Your task is to output all the records below, word for word.

[Dataset entries]
╭──

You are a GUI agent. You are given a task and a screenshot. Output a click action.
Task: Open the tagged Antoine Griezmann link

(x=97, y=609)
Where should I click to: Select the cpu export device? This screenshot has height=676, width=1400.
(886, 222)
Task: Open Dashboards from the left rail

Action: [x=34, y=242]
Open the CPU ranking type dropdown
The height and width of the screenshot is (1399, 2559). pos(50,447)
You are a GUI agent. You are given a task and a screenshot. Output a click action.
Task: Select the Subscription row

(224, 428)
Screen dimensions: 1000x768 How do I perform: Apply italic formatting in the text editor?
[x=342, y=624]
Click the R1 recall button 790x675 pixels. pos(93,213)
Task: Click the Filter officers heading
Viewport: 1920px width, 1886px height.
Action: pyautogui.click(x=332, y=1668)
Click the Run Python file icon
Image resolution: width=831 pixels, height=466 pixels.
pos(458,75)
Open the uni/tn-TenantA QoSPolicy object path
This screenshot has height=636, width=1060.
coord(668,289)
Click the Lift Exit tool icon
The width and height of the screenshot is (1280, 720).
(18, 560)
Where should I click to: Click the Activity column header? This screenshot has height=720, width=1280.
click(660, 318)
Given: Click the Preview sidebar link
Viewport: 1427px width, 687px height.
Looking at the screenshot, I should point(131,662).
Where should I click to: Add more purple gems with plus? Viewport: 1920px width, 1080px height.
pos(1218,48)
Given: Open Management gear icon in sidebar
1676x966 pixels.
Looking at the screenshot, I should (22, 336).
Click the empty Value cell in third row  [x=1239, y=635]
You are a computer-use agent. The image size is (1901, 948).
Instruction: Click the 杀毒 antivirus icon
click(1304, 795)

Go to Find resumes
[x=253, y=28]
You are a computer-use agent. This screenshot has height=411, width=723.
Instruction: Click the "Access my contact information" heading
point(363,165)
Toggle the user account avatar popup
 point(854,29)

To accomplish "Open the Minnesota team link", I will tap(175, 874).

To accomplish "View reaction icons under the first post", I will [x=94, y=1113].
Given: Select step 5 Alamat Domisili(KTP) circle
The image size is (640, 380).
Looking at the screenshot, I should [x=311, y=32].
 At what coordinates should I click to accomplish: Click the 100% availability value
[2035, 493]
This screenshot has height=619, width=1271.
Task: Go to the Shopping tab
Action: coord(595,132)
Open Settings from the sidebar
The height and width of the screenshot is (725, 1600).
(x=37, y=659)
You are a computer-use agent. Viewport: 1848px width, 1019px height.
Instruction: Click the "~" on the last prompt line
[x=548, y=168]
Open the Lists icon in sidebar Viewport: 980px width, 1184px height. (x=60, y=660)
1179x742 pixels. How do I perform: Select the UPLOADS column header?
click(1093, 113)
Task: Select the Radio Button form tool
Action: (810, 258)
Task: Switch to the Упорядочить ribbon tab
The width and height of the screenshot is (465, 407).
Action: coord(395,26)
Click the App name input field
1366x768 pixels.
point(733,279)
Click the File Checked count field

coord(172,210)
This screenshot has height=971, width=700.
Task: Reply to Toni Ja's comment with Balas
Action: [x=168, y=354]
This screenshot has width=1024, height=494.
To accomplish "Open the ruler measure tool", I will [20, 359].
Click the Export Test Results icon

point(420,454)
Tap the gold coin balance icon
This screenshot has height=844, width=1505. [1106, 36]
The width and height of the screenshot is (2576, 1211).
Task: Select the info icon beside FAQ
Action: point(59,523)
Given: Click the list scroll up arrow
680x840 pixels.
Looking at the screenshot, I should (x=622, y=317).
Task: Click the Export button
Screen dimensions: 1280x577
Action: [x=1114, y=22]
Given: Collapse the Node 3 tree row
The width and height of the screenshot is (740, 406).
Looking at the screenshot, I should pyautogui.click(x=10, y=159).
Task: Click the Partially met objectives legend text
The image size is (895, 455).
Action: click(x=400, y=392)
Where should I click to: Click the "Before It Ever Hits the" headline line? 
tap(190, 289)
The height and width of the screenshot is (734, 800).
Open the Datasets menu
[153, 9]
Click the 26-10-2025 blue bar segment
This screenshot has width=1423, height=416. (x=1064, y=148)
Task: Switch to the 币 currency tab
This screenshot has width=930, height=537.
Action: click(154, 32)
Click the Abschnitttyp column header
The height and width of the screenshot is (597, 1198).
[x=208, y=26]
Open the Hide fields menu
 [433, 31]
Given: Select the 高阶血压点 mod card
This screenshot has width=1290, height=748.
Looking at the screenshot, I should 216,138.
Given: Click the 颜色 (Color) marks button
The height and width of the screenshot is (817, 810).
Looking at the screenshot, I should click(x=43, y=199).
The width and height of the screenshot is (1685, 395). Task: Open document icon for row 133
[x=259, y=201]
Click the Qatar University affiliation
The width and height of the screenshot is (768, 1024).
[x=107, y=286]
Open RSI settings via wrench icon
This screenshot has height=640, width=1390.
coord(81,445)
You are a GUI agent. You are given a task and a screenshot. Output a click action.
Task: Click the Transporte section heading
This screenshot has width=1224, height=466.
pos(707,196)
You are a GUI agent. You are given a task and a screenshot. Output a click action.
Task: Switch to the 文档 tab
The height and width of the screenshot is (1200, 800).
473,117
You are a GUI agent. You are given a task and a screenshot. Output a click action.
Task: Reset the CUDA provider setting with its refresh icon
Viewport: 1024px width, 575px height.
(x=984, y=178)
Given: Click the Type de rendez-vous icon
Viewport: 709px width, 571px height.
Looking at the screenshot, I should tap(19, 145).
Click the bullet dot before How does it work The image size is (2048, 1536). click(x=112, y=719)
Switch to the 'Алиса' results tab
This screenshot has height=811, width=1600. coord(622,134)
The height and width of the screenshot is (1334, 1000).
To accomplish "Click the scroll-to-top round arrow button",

╰──

▶ Answer box:
You are a GUI agent. You are given a task and a screenshot. Output a click action.
Task: Open the tagged Antoine Griezmann link

(x=97, y=609)
Where should I click to: Select the cpu export device? This screenshot has height=676, width=1400.
(886, 222)
Task: Open Dashboards from the left rail

Action: [x=34, y=242]
Open the CPU ranking type dropdown
The height and width of the screenshot is (1399, 2559). pos(50,447)
You are a GUI agent. You are given a task and a screenshot. Output a click action.
Task: Select the Subscription row

(224, 428)
Screen dimensions: 1000x768 How do I perform: Apply italic formatting in the text editor?
[x=342, y=624]
Click the R1 recall button 790x675 pixels. pos(93,213)
Task: Click the Filter officers heading
Viewport: 1920px width, 1886px height.
Action: pyautogui.click(x=332, y=1668)
Click the Run Python file icon
Image resolution: width=831 pixels, height=466 pixels.
pos(458,75)
Open the uni/tn-TenantA QoSPolicy object path
This screenshot has height=636, width=1060.
coord(668,289)
Click the Lift Exit tool icon
The width and height of the screenshot is (1280, 720).
(18, 560)
Where should I click to: Click the Activity column header? This screenshot has height=720, width=1280.
click(660, 318)
Given: Click the Preview sidebar link
Viewport: 1427px width, 687px height.
Looking at the screenshot, I should point(131,662).
Where should I click to: Add more purple gems with plus? Viewport: 1920px width, 1080px height.
pos(1218,48)
Given: Open Management gear icon in sidebar
1676x966 pixels.
Looking at the screenshot, I should (22, 336).
Click the empty Value cell in third row  [x=1239, y=635]
You are a computer-use agent. The image size is (1901, 948).
Instruction: Click the 杀毒 antivirus icon
click(1304, 795)

Go to Find resumes
[x=253, y=28]
You are a computer-use agent. This screenshot has height=411, width=723.
Instruction: Click the "Access my contact information" heading
point(363,165)
Toggle the user account avatar popup
 point(854,29)

To accomplish "Open the Minnesota team link", I will tap(175, 874).

To accomplish "View reaction icons under the first post", I will [x=94, y=1113].
Given: Select step 5 Alamat Domisili(KTP) circle
The image size is (640, 380).
Looking at the screenshot, I should [x=311, y=32].
 At what coordinates should I click to accomplish: Click the 100% availability value
[2035, 493]
This screenshot has height=619, width=1271.
Task: Go to the Shopping tab
Action: coord(595,132)
Open Settings from the sidebar
The height and width of the screenshot is (725, 1600).
(x=37, y=659)
You are a computer-use agent. Viewport: 1848px width, 1019px height.
Instruction: Click the "~" on the last prompt line
[x=548, y=168]
Open the Lists icon in sidebar Viewport: 980px width, 1184px height. (x=60, y=660)
1179x742 pixels. How do I perform: Select the UPLOADS column header?
click(1093, 113)
Task: Select the Radio Button form tool
Action: (810, 258)
Task: Switch to the Упорядочить ribbon tab
The width and height of the screenshot is (465, 407).
Action: coord(395,26)
Click the App name input field
1366x768 pixels.
point(733,279)
Click the File Checked count field

coord(172,210)
This screenshot has height=971, width=700.
Task: Reply to Toni Ja's comment with Balas
Action: [x=168, y=354]
This screenshot has width=1024, height=494.
To accomplish "Open the ruler measure tool", I will [20, 359].
Click the Export Test Results icon

point(420,454)
Tap the gold coin balance icon
This screenshot has height=844, width=1505. [1106, 36]
The width and height of the screenshot is (2576, 1211).
Task: Select the info icon beside FAQ
Action: point(59,523)
Given: Click the list scroll up arrow
680x840 pixels.
Looking at the screenshot, I should (x=622, y=317).
Task: Click the Export button
Screen dimensions: 1280x577
Action: [x=1114, y=22]
Given: Collapse the Node 3 tree row
The width and height of the screenshot is (740, 406).
Looking at the screenshot, I should pyautogui.click(x=10, y=159).
Task: Click the Partially met objectives legend text
The image size is (895, 455).
Action: click(x=400, y=392)
Where should I click to: Click the "Before It Ever Hits the" headline line? 
tap(190, 289)
The height and width of the screenshot is (734, 800).
Open the Datasets menu
[153, 9]
Click the 26-10-2025 blue bar segment
This screenshot has width=1423, height=416. (x=1064, y=148)
Task: Switch to the 币 currency tab
This screenshot has width=930, height=537.
Action: click(154, 32)
Click the Abschnitttyp column header
The height and width of the screenshot is (597, 1198).
[x=208, y=26]
Open the Hide fields menu
 [433, 31]
Given: Select the 高阶血压点 mod card
This screenshot has width=1290, height=748.
Looking at the screenshot, I should 216,138.
Given: Click the 颜色 (Color) marks button
The height and width of the screenshot is (817, 810).
Looking at the screenshot, I should click(x=43, y=199).
The width and height of the screenshot is (1685, 395). Task: Open document icon for row 133
[x=259, y=201]
Click the Qatar University affiliation
The width and height of the screenshot is (768, 1024).
[x=107, y=286]
Open RSI settings via wrench icon
This screenshot has height=640, width=1390.
coord(81,445)
You are a GUI agent. You are given a task and a screenshot. Output a click action.
Task: Click the Transporte section heading
This screenshot has width=1224, height=466.
pos(707,196)
You are a GUI agent. You are given a task and a screenshot. Output a click action.
Task: Switch to the 文档 tab
The height and width of the screenshot is (1200, 800).
473,117
You are a GUI agent. You are given a task and a screenshot. Output a click action.
Task: Reset the CUDA provider setting with its refresh icon
Viewport: 1024px width, 575px height.
(x=984, y=178)
Given: Click the Type de rendez-vous icon
Viewport: 709px width, 571px height.
Looking at the screenshot, I should tap(19, 145).
Click the bullet dot before How does it work The image size is (2048, 1536). click(x=112, y=719)
Switch to the 'Алиса' results tab
This screenshot has height=811, width=1600. coord(622,134)
The height and width of the screenshot is (1334, 1000).
To accomplish "Click the scroll-to-top round arrow button",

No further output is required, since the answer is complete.